Well, he tears his way out of it, but only after the fisherman, Angus MacTavish, hauls him onboard. Angus tries to soothe the savage beast with some fish, but Hulk will have none of it. Apparently on some vegan kick, Hulk wants beans. Beans, dammit!:
One can only imagine the gastrointestinal pyrotechnics that a Hulk-sized serving of beans could set off. Don’t light a match!
So big-hearted Angus brings the giant green monster he dragged out of Loch Fear home with him, without batting an eye, without thinking twice. And this is obviously a big shock for Mrs. Angus MacTavish:
Like any good woman, she resolves to defend hearth and home with a frying pan, only to be mollified by promises of Hulk taking care of the Loch Fear Monster:
Hulk gets his meal, and somehow the MacTavishes find in their ramshackle cottage a chair sturdy enough to support his weight. (Maybe they simply had him sit on the floor.) Just look how happy he is:
The action kicks off after Hulk beds down, turns back into Banner (does Hulk digest real fast, or does Bruce wake up with fifty pounds of beans in his gut?), and armed thugs break in and abduct Angus and the guy in torn purple pants who’s suddenly in his living room. They’re dragged to the castle of the local laird, Black Jaime Macawber:
I realize Macawber’s right hand is extended forward, which means that it’s supposed to be drawn larger under the rules of perspective, but it looks like a giant Mickey Mouse mitt. Also, he’s essentially Sean Connery if Connery kept his Zardoz hair, ditched that movie’s red diaper thing, and went back to his native garb. Though the native garb in this case seems to be to authentic Scottish attire what Lloyd Christmas’s Aspen duds in Dumb and Dumber were to regular ski clothes.
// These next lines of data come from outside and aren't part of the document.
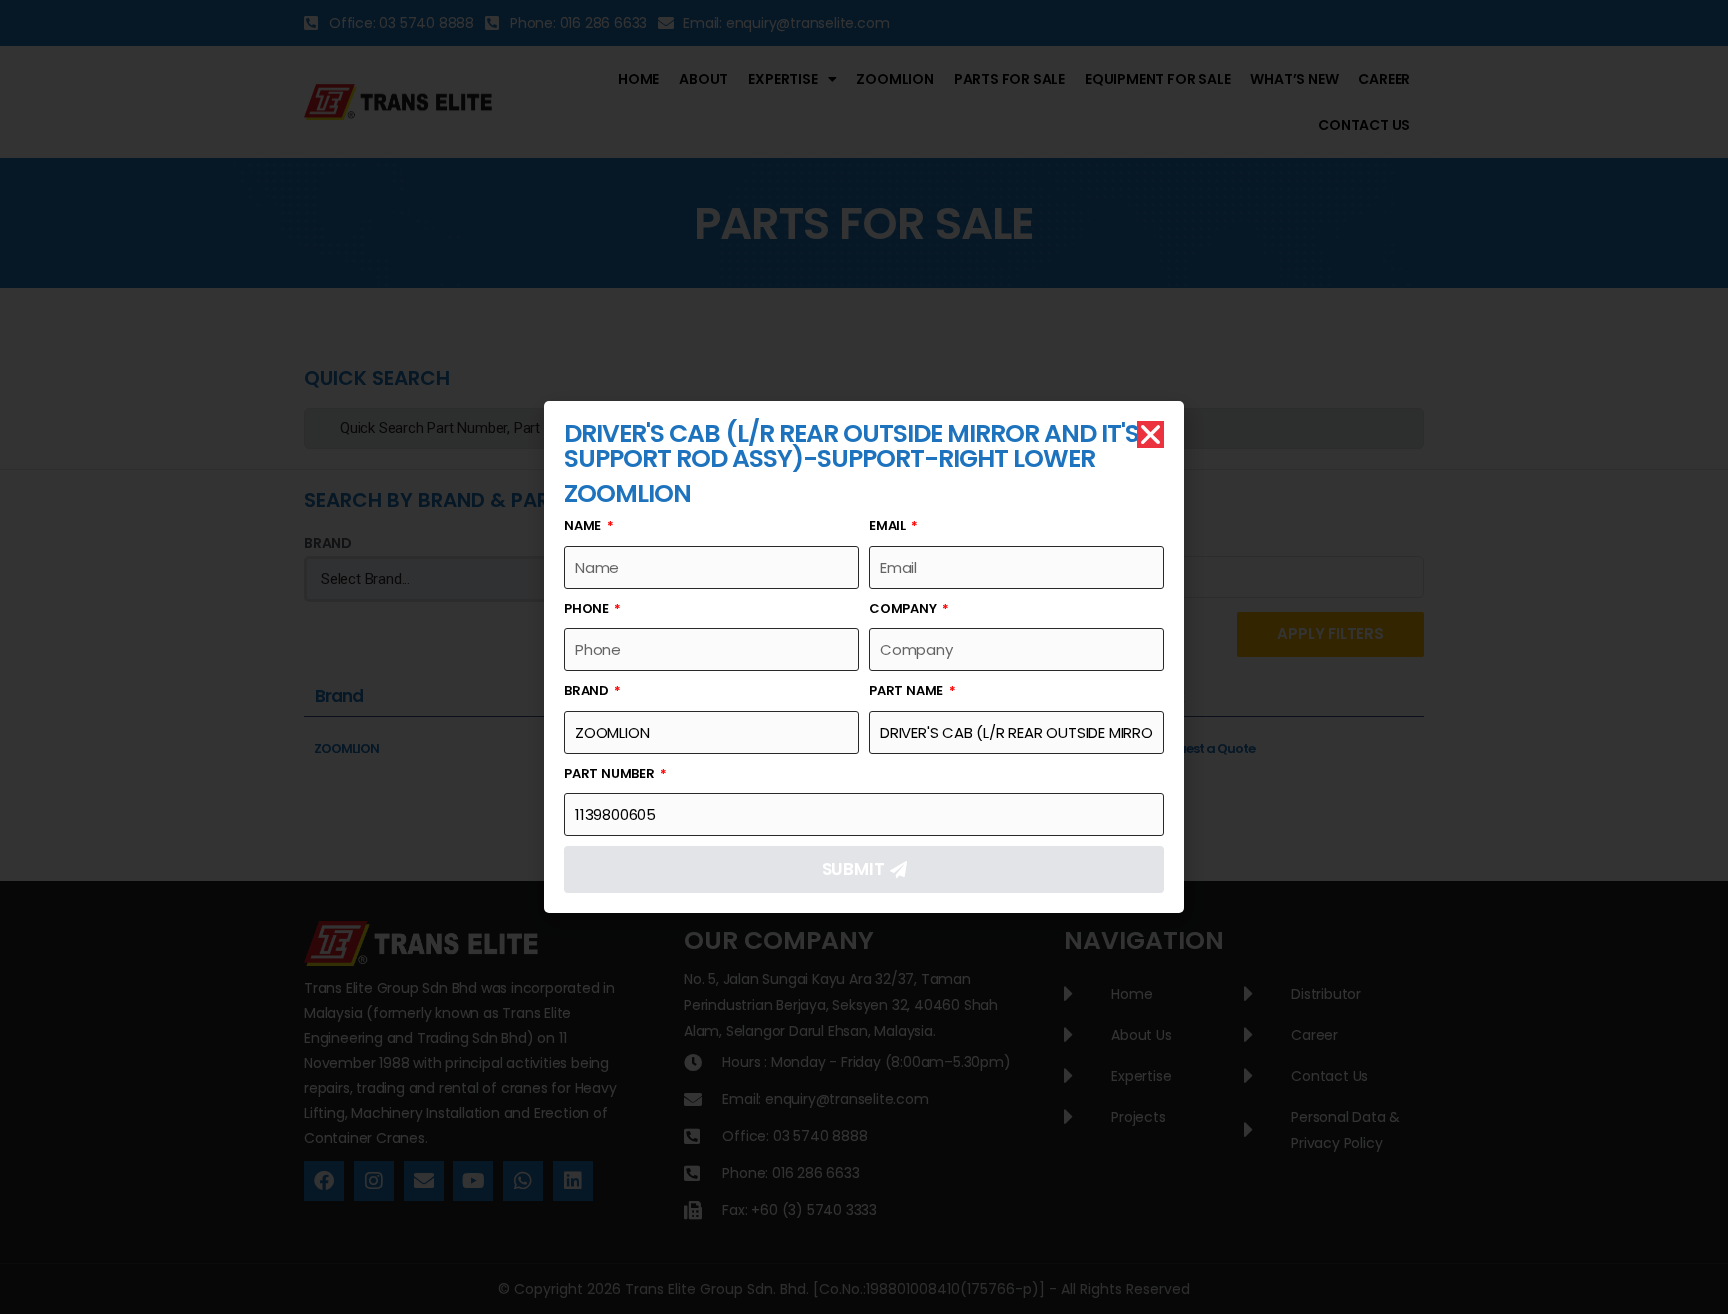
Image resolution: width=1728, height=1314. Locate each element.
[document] (864, 657)
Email (889, 525)
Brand (588, 690)
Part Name (907, 690)
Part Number (611, 773)
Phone (588, 608)
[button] (1150, 434)
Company (904, 608)
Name (584, 525)
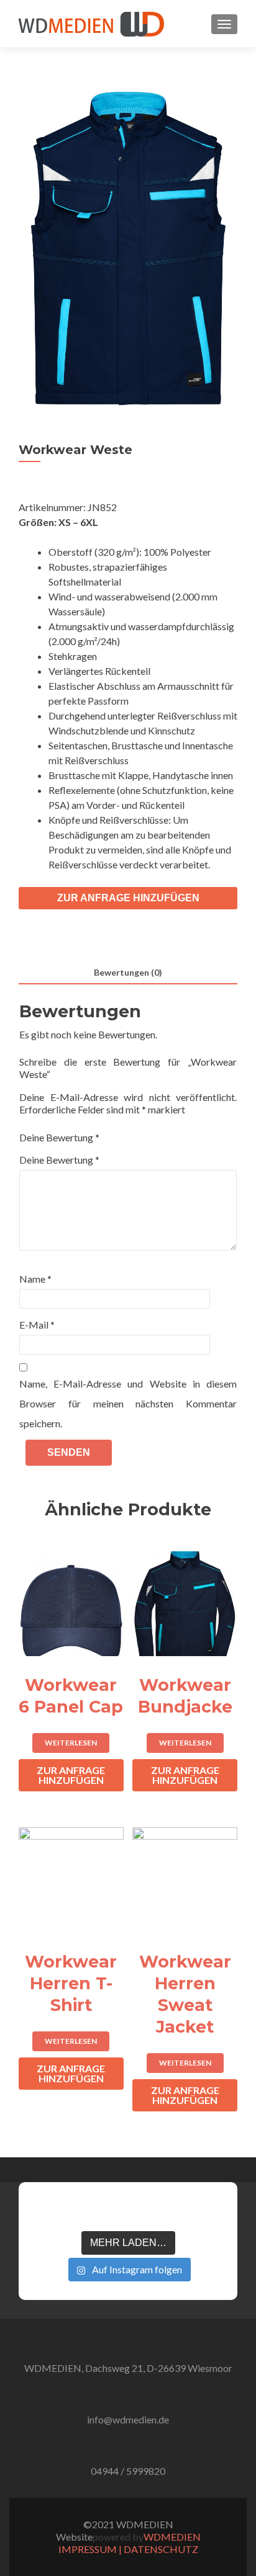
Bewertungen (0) (128, 972)
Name (35, 1279)
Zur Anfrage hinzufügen (128, 898)
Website (74, 2537)
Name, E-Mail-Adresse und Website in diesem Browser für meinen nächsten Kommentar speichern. (128, 1403)
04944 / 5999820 (128, 2471)
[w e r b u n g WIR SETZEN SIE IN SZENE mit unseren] (87, 2211)
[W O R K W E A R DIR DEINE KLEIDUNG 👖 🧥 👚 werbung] (168, 2211)
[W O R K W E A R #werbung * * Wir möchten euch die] (208, 2211)
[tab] (128, 972)
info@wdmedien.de (128, 2419)
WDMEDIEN (172, 2537)
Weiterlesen (71, 1742)
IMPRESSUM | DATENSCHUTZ (128, 2549)
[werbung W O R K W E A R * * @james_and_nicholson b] (128, 2211)
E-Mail (37, 1324)
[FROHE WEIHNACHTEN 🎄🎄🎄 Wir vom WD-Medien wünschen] (48, 2211)
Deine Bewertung (59, 1137)
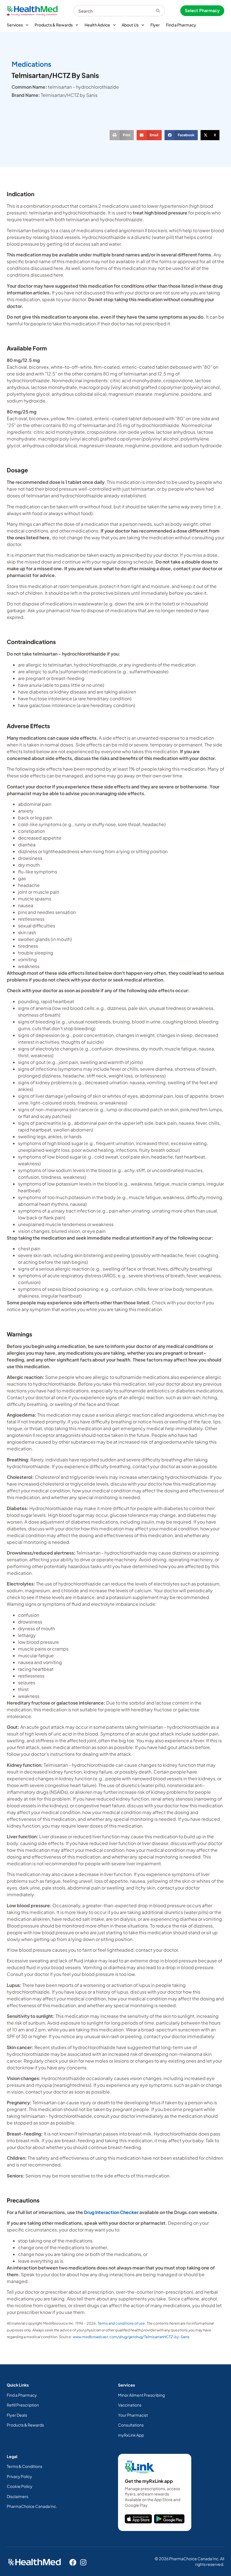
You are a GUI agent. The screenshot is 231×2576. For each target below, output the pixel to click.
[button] (122, 135)
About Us (130, 24)
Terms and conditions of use (121, 2323)
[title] (138, 2519)
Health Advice (97, 24)
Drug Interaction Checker (111, 2212)
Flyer (155, 24)
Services (15, 24)
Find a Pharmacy (181, 24)
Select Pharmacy (202, 10)
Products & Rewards (54, 24)
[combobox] (115, 10)
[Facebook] (72, 2562)
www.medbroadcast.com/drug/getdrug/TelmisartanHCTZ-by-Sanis (131, 2336)
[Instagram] (83, 2562)
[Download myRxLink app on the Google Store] (169, 2519)
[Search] (160, 10)
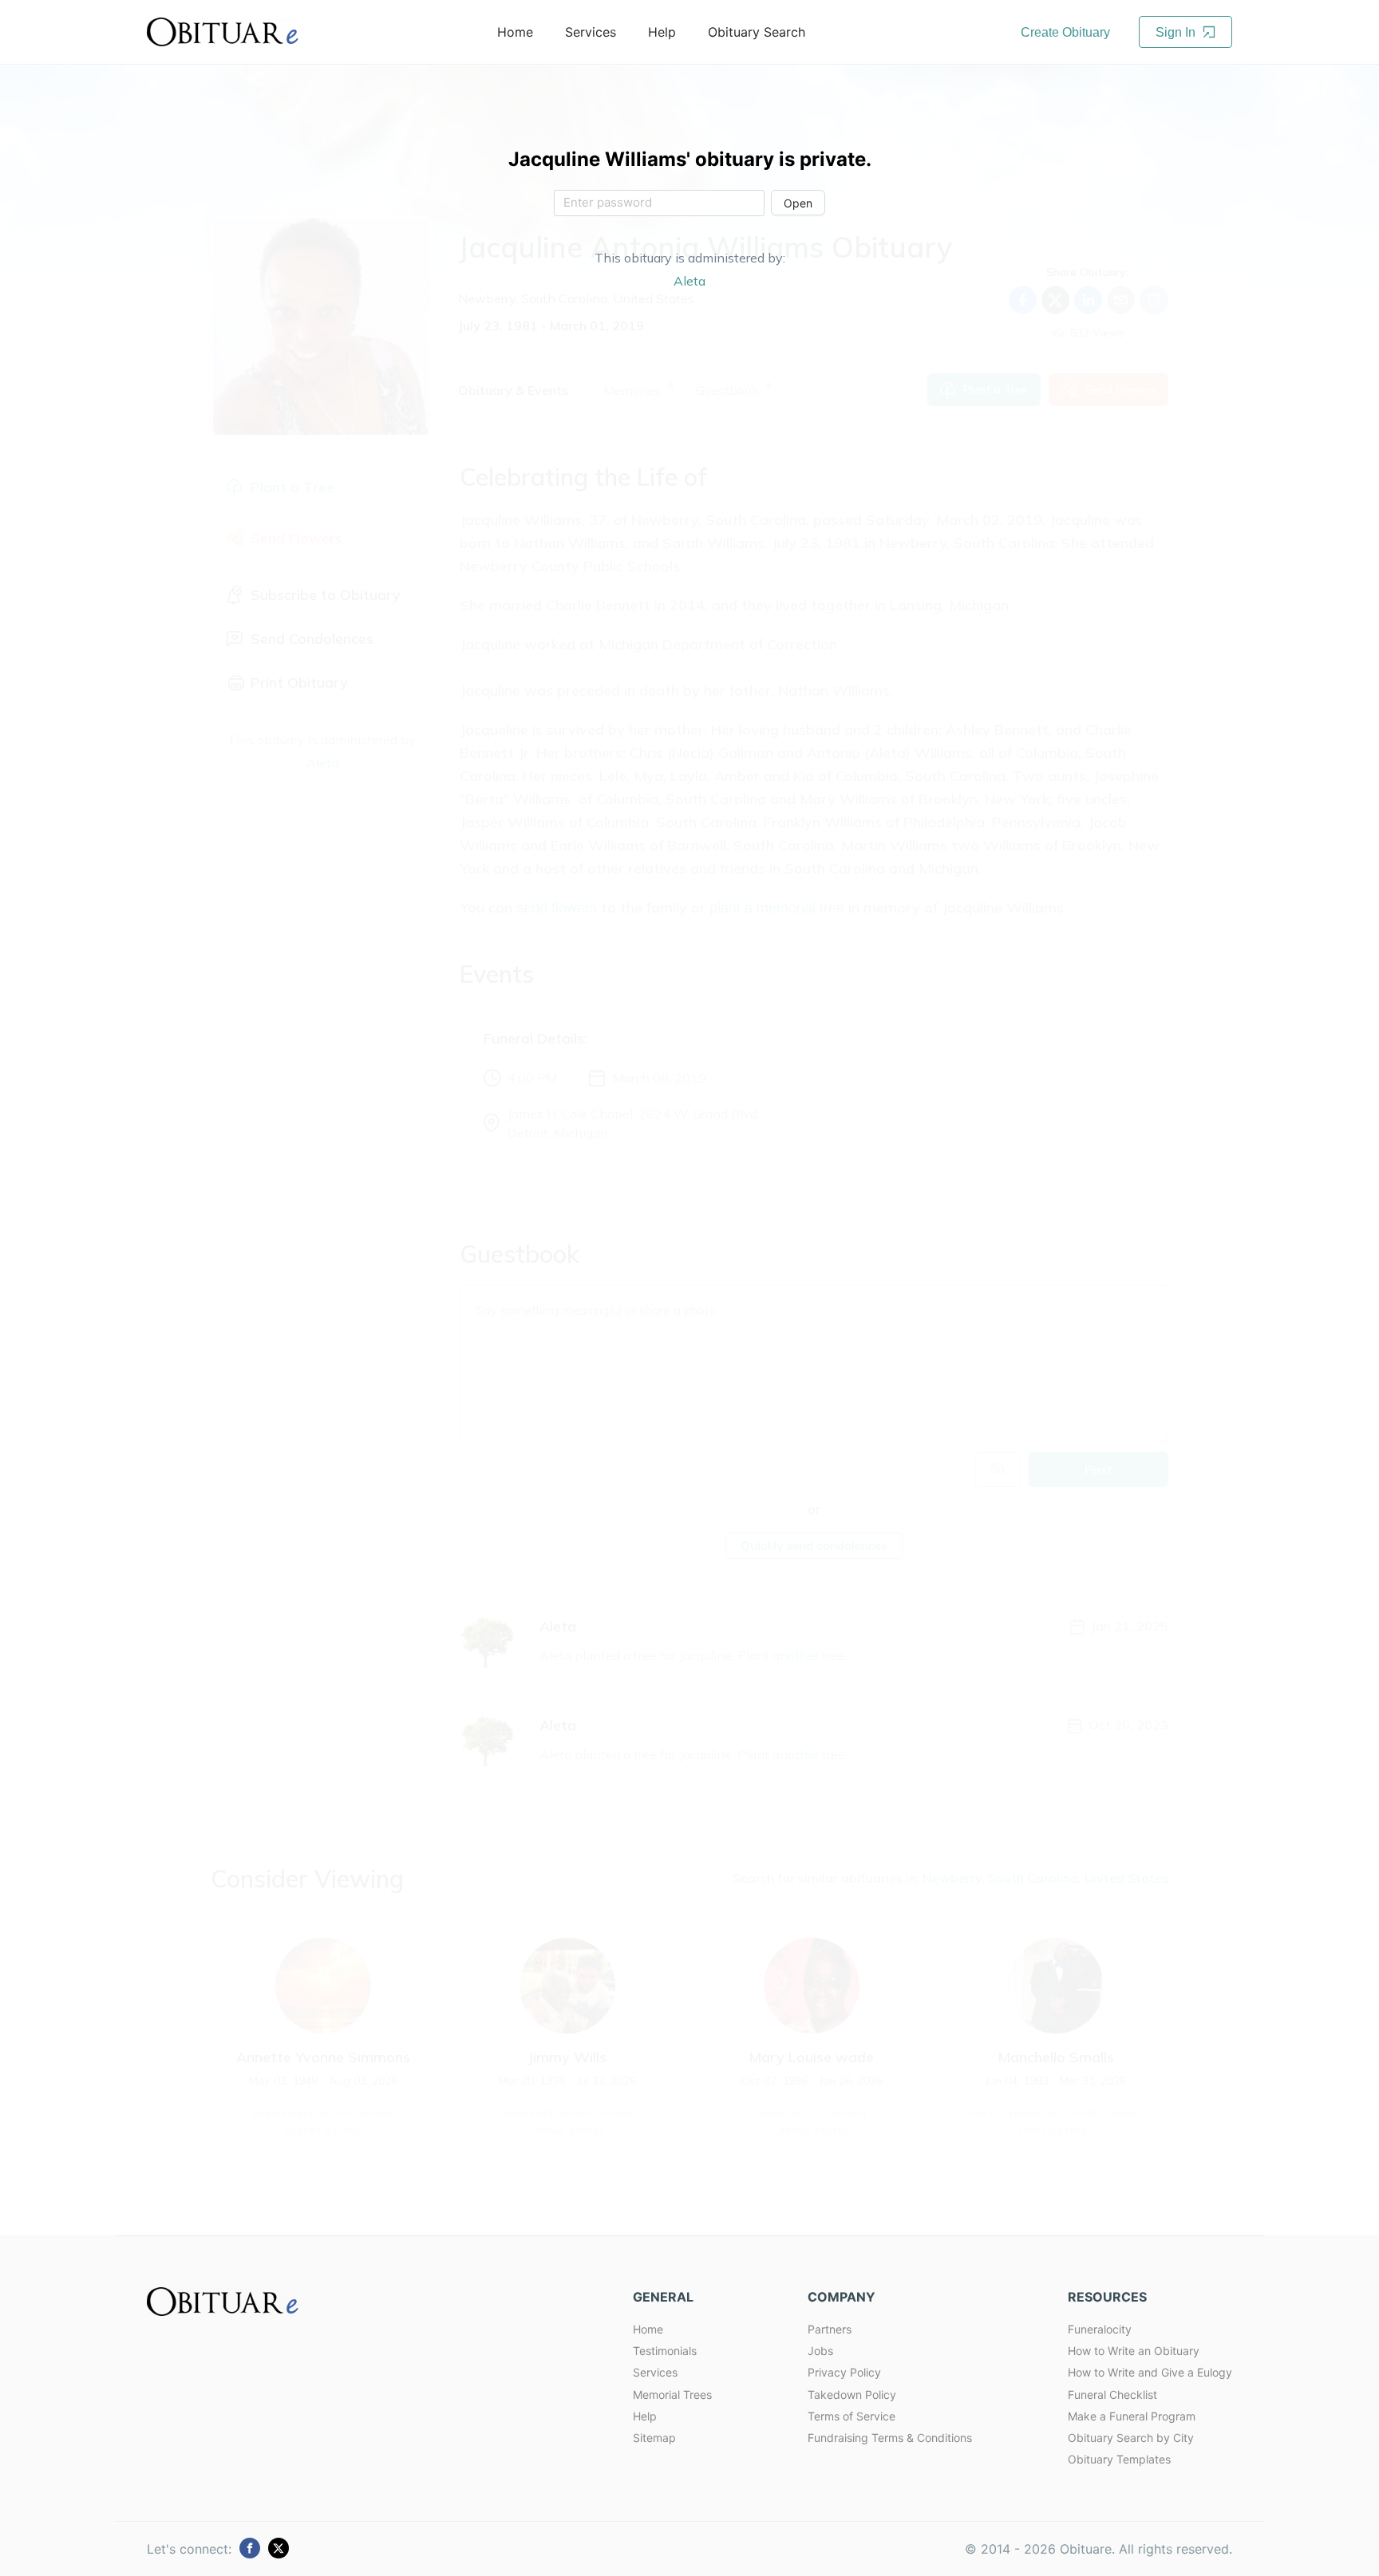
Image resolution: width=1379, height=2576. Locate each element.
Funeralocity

Macawber knows of MacTavish’s hatred of the monster that threatens his life and his trade, and has gotten wind of his desire to do something about it. It turns out that Black Jaime doesn’t want the monster killed for one big reason: tourism. Yes, the monster brings in big tourist bucks, and certainly more than anything brought in by fishing. Which means our villain is just a good capitalist at heart, and wants nothing more than to cater to overfed foreigners toting cameras and maps. So he locks up Angus and the half-naked guy, and, long story short, we eventually get to the Hulk shooting out of the water like a dolphin and pounding the monster in the face:
Read the comic to discover its senses-shattering conclusion, which somehow manages to both dispose of the monster yet retain it as a tourist destination — everyone wins (kind of). And along the way revel in the Incredible Hulk making a heavily accented Scottish friend, enjoying the hell out of a huge plate of beans, and cracking the Loch Fear Monster in the mush. If this doesn’t satisfy a comic book reader, then it’s doubtful anything will. Excelsior!